## Data supplied
------------------------------

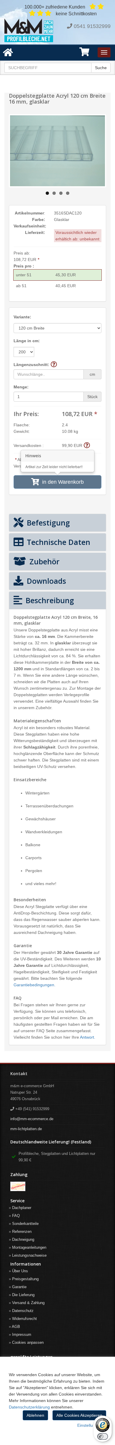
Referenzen (22, 1231)
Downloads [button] (45, 581)
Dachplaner (21, 1207)
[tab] (57, 522)
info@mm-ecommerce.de (31, 1119)
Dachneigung (23, 1239)
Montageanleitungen (29, 1247)
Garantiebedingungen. (34, 984)
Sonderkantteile (25, 1223)
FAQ (16, 1215)
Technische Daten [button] (57, 542)
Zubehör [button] (43, 561)
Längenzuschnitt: (31, 364)
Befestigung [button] (47, 523)
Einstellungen (89, 1425)
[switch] (102, 1436)
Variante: (22, 317)
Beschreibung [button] (49, 600)
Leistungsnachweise (29, 1255)
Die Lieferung (23, 1295)
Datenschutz (23, 1310)
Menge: (21, 387)
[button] (84, 54)
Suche (101, 67)
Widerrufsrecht (24, 1318)
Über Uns (20, 1271)
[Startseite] (28, 30)
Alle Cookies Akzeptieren (79, 1415)
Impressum (21, 1334)
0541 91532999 (92, 26)
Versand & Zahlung (28, 1303)
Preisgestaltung (25, 1279)
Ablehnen (35, 1415)
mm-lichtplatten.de (26, 1129)
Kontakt (18, 1073)
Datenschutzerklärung (29, 1407)
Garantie (19, 1287)
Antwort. (87, 1037)
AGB (16, 1326)
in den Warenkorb (61, 482)
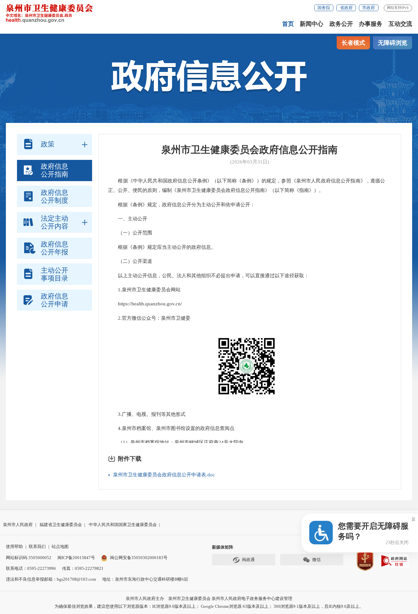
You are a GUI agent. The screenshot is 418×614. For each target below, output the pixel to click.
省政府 (346, 7)
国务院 (323, 7)
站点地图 (60, 546)
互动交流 (400, 24)
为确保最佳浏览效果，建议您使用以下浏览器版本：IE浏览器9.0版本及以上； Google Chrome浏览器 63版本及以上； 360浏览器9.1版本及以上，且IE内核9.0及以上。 (209, 606)
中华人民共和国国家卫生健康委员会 (123, 524)
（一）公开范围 (130, 232)
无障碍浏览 (392, 43)
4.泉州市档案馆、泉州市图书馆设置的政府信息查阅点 (171, 428)
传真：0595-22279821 (83, 568)
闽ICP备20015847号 (76, 557)
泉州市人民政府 (18, 524)
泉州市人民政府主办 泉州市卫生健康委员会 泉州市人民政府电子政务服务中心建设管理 (209, 598)
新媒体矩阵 (222, 547)
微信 (316, 559)
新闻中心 (311, 24)
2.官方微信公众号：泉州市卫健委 (149, 318)
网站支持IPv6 (398, 7)
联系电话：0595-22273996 (31, 568)
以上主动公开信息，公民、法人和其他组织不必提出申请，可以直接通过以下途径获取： (208, 275)
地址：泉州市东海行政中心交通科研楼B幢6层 (145, 579)
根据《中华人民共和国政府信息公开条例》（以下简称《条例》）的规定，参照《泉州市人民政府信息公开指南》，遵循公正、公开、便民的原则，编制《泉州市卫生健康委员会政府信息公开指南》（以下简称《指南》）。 (246, 185)
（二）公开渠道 (131, 261)
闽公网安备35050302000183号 (138, 557)
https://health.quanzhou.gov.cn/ (145, 303)
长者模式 (353, 43)
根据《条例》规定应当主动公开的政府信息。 (162, 247)
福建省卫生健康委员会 (61, 524)
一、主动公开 (127, 218)
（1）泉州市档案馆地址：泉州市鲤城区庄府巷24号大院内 (175, 442)
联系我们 (37, 546)
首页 (288, 24)
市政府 (368, 7)
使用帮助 (14, 546)
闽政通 (248, 559)
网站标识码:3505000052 (28, 557)
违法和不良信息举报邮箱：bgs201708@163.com (51, 579)
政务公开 (341, 24)
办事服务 (370, 24)
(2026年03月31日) (249, 161)
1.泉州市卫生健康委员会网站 (144, 289)
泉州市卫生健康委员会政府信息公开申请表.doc (164, 474)
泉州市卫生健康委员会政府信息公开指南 (249, 150)
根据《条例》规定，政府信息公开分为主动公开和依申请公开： (181, 204)
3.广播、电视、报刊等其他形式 (146, 414)
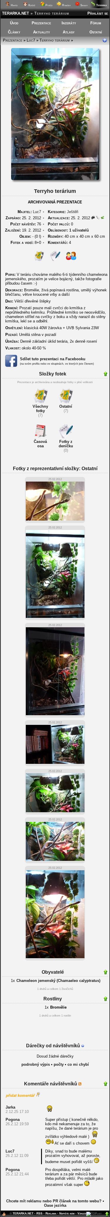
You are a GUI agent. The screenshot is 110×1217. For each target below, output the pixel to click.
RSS (39, 1213)
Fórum (95, 23)
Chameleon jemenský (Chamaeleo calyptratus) (58, 980)
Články (14, 32)
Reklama (50, 1213)
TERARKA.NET (15, 13)
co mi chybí (78, 1064)
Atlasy (69, 32)
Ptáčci (49, 5)
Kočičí (31, 5)
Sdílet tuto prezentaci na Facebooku (52, 359)
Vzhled (81, 1213)
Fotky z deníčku (66, 443)
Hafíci (14, 5)
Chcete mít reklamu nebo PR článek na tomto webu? (53, 1201)
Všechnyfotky (40, 408)
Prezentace (41, 23)
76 (25, 224)
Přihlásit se (97, 13)
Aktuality (41, 32)
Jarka (10, 1107)
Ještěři (72, 212)
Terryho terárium (55, 40)
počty (59, 1064)
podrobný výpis (35, 1064)
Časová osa (40, 443)
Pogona (13, 1119)
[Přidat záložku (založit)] (3, 1215)
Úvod (14, 23)
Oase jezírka (55, 1205)
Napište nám (67, 1213)
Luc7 (31, 40)
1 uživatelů (79, 230)
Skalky (83, 5)
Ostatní (95, 32)
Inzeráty (69, 23)
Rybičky (66, 5)
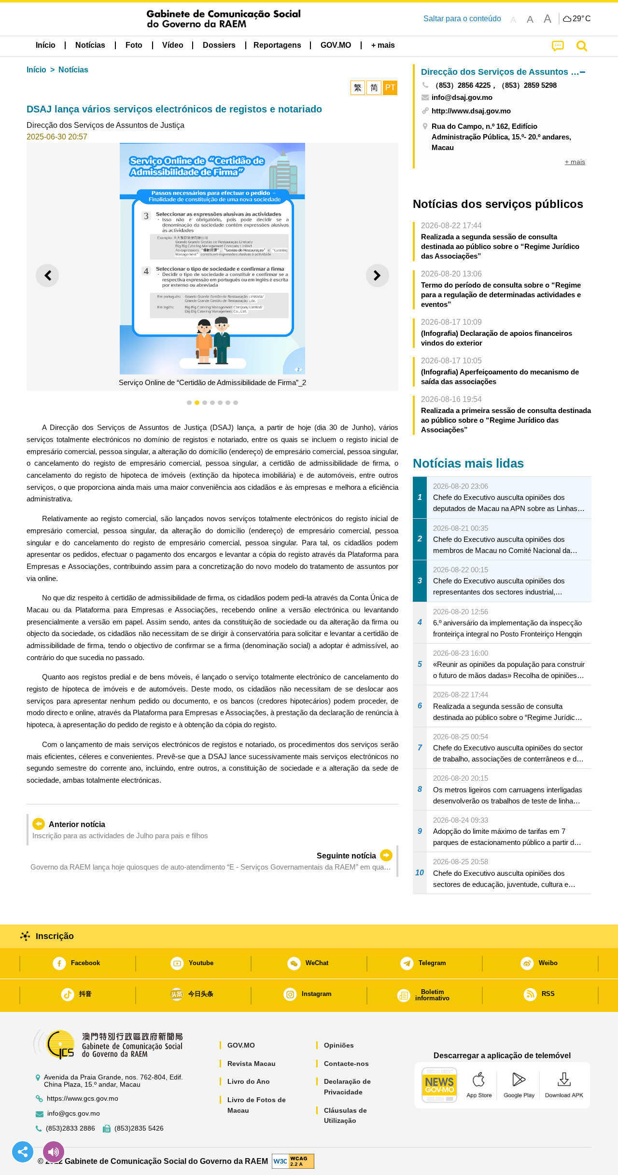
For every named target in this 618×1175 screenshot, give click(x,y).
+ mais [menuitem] (575, 162)
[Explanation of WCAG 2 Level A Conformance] (293, 1161)
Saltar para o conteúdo (462, 18)
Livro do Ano (248, 1081)
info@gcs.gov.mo (73, 1113)
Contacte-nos (346, 1063)
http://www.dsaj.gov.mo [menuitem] (471, 111)
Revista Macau (251, 1063)
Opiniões (339, 1045)
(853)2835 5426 (139, 1128)
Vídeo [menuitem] (172, 45)
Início (36, 70)
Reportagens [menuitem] (277, 45)
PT (390, 87)
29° (582, 19)
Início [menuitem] (46, 45)
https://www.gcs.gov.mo (82, 1098)
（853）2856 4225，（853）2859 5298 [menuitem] (494, 85)
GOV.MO (241, 1045)
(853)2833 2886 (70, 1128)
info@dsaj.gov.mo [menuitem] (462, 97)
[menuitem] (90, 45)
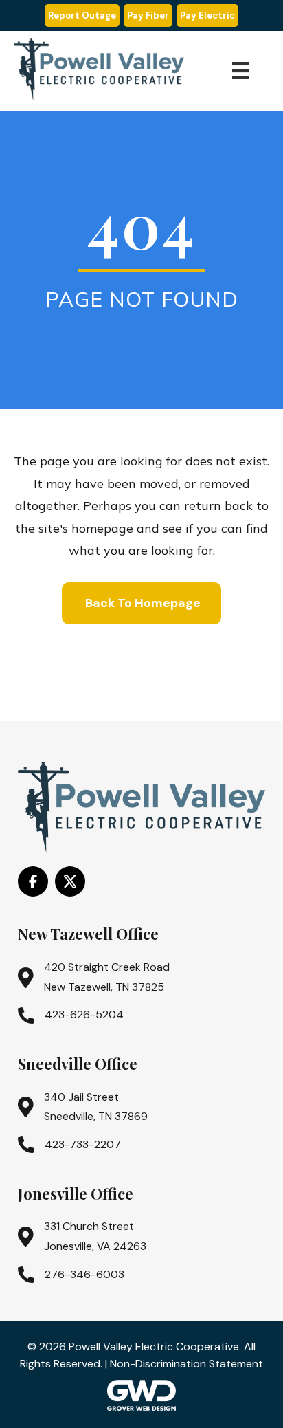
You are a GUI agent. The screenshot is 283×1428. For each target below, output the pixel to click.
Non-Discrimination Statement (186, 1363)
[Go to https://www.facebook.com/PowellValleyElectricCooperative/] (33, 881)
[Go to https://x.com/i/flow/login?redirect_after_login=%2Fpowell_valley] (70, 881)
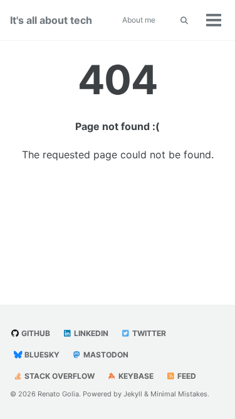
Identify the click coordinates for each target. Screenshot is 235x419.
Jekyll (132, 393)
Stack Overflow (59, 376)
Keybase (135, 376)
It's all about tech (51, 20)
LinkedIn (90, 333)
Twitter (148, 333)
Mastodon (104, 354)
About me (138, 19)
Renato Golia (58, 393)
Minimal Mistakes (178, 393)
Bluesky (41, 354)
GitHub (34, 333)
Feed (185, 376)
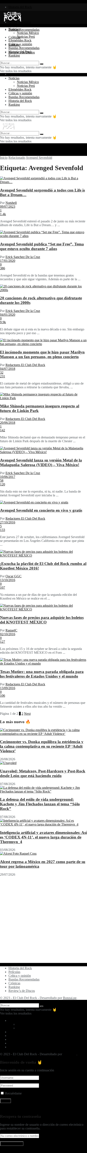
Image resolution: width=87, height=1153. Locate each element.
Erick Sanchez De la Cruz (22, 257)
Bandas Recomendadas (23, 29)
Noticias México (28, 33)
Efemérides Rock (19, 40)
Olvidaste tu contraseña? (16, 1108)
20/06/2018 (7, 422)
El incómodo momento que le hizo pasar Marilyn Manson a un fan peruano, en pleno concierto (42, 354)
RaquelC (11, 630)
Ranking (14, 55)
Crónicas (14, 983)
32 (1, 372)
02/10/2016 (7, 634)
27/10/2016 (7, 522)
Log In (4, 1151)
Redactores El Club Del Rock (25, 365)
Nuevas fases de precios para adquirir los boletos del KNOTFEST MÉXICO (42, 619)
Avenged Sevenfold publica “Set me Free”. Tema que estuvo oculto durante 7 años (42, 246)
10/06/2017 (7, 477)
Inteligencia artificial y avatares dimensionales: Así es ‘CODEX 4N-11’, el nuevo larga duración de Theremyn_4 (43, 837)
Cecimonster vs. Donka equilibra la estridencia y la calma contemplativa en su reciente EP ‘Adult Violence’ (41, 746)
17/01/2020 (7, 260)
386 (2, 268)
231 (2, 376)
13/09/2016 (7, 688)
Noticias (13, 29)
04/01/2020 (7, 314)
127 (2, 641)
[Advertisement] (43, 919)
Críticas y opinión (20, 44)
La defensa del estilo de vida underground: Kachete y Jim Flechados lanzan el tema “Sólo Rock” (40, 804)
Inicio (4, 157)
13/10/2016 (7, 580)
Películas (14, 972)
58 (1, 480)
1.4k (3, 214)
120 (2, 484)
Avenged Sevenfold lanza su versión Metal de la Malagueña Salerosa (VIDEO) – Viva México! (41, 462)
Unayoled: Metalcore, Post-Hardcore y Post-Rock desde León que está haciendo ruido (42, 773)
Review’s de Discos (21, 991)
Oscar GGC (13, 576)
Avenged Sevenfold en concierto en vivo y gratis (41, 510)
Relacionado (16, 157)
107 (2, 587)
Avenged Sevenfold (39, 157)
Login (12, 74)
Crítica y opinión (19, 975)
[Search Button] (41, 64)
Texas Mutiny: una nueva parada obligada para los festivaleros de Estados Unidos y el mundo (42, 673)
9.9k (3, 322)
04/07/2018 (7, 368)
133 (2, 530)
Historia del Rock (20, 7)
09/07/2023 (7, 206)
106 (2, 695)
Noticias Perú (26, 36)
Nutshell (11, 203)
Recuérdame (13, 1093)
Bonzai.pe (69, 998)
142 (2, 430)
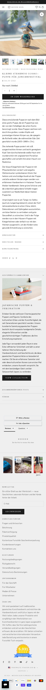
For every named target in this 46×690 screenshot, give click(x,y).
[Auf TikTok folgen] (26, 662)
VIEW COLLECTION (16, 378)
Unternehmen (8, 595)
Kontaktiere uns (9, 549)
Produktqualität (9, 536)
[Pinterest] (16, 258)
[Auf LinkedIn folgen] (32, 662)
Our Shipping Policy (8, 107)
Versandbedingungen (11, 568)
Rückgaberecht (8, 563)
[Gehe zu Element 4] (27, 62)
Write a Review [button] (24, 418)
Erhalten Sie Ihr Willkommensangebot (23, 2)
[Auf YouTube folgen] (21, 662)
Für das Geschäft (9, 583)
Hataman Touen (10, 69)
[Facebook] (10, 258)
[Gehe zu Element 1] (5, 62)
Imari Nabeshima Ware (32, 69)
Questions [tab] (21, 428)
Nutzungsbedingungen (12, 559)
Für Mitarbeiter (8, 587)
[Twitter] (13, 258)
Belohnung (7, 527)
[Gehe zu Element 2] (12, 62)
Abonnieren (13, 511)
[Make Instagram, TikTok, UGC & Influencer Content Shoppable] (38, 475)
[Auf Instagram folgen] (9, 662)
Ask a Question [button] (24, 423)
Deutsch (22, 671)
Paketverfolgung (9, 532)
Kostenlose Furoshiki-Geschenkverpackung (21, 540)
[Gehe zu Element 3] (20, 62)
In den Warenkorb (23, 97)
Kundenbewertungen (11, 544)
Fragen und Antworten (12, 523)
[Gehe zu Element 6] (41, 62)
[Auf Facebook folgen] (3, 662)
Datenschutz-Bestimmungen (14, 572)
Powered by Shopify (32, 675)
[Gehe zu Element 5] (34, 62)
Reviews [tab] (8, 428)
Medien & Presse (9, 591)
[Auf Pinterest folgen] (15, 662)
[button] (23, 464)
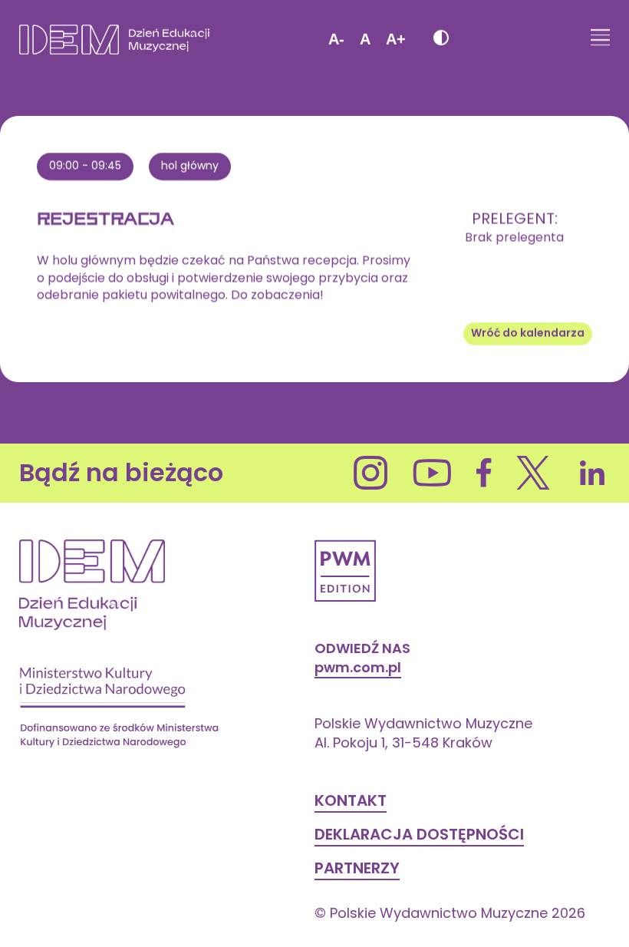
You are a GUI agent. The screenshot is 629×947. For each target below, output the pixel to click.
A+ (396, 39)
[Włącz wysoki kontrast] (440, 39)
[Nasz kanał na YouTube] (432, 473)
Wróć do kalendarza (528, 333)
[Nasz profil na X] (533, 473)
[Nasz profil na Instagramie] (371, 473)
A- (336, 39)
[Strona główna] (114, 39)
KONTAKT (350, 800)
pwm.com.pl (357, 667)
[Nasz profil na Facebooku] (484, 472)
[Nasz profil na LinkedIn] (592, 473)
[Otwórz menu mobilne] (600, 39)
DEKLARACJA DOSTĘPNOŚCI (419, 834)
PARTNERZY (357, 868)
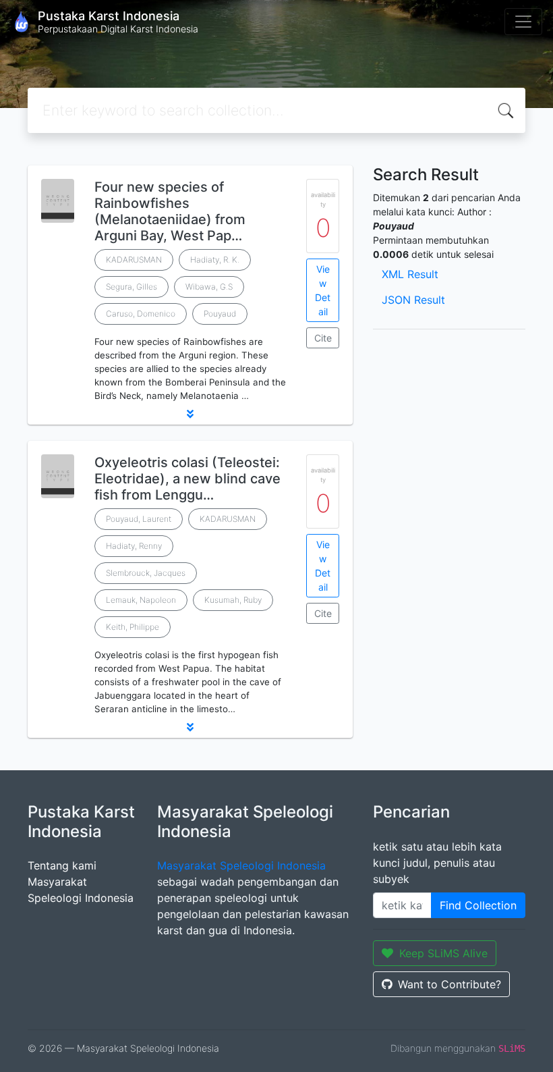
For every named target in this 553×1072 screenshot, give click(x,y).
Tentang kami (62, 865)
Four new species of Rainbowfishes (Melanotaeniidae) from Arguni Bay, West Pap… (169, 211)
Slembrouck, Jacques (145, 573)
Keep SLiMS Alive (443, 953)
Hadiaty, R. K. (214, 259)
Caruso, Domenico (140, 314)
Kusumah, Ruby (233, 600)
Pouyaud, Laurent (138, 519)
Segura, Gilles (131, 287)
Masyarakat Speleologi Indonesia (241, 865)
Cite (323, 338)
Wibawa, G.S (209, 287)
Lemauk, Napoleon (141, 600)
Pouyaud (220, 314)
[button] (190, 414)
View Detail (322, 290)
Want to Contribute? (449, 984)
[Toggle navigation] (523, 21)
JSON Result (413, 299)
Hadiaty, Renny (134, 546)
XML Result (410, 274)
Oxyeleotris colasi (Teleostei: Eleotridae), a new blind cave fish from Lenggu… (187, 478)
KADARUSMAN (134, 259)
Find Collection (478, 905)
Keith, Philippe (132, 627)
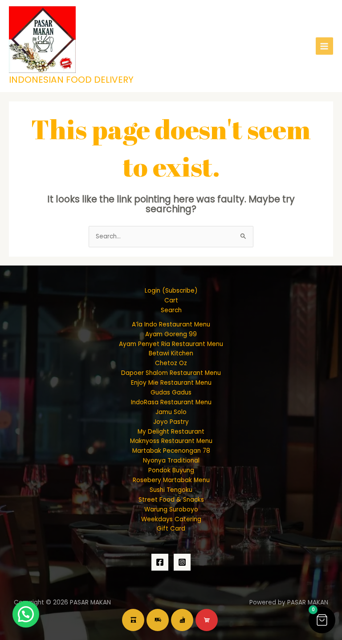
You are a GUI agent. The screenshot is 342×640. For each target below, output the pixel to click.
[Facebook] (159, 562)
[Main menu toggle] (324, 46)
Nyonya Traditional (171, 460)
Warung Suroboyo (171, 509)
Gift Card (171, 528)
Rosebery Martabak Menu (171, 480)
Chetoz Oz (171, 363)
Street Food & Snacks (171, 499)
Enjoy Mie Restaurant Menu (171, 382)
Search (171, 310)
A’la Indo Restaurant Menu (171, 324)
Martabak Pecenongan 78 (171, 451)
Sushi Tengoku (171, 490)
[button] (322, 620)
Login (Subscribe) (171, 290)
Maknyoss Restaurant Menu (171, 441)
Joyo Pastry (171, 422)
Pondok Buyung (171, 470)
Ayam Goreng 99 (171, 334)
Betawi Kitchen (171, 353)
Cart (171, 300)
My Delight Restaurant (171, 431)
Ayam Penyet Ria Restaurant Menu (171, 344)
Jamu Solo (171, 412)
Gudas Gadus (171, 392)
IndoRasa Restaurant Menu (171, 402)
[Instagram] (182, 562)
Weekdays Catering (171, 519)
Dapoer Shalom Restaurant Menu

------------------------------

Count the lines of the records above that contain the string "folgen", and reply with the number alone.

## Right answer
6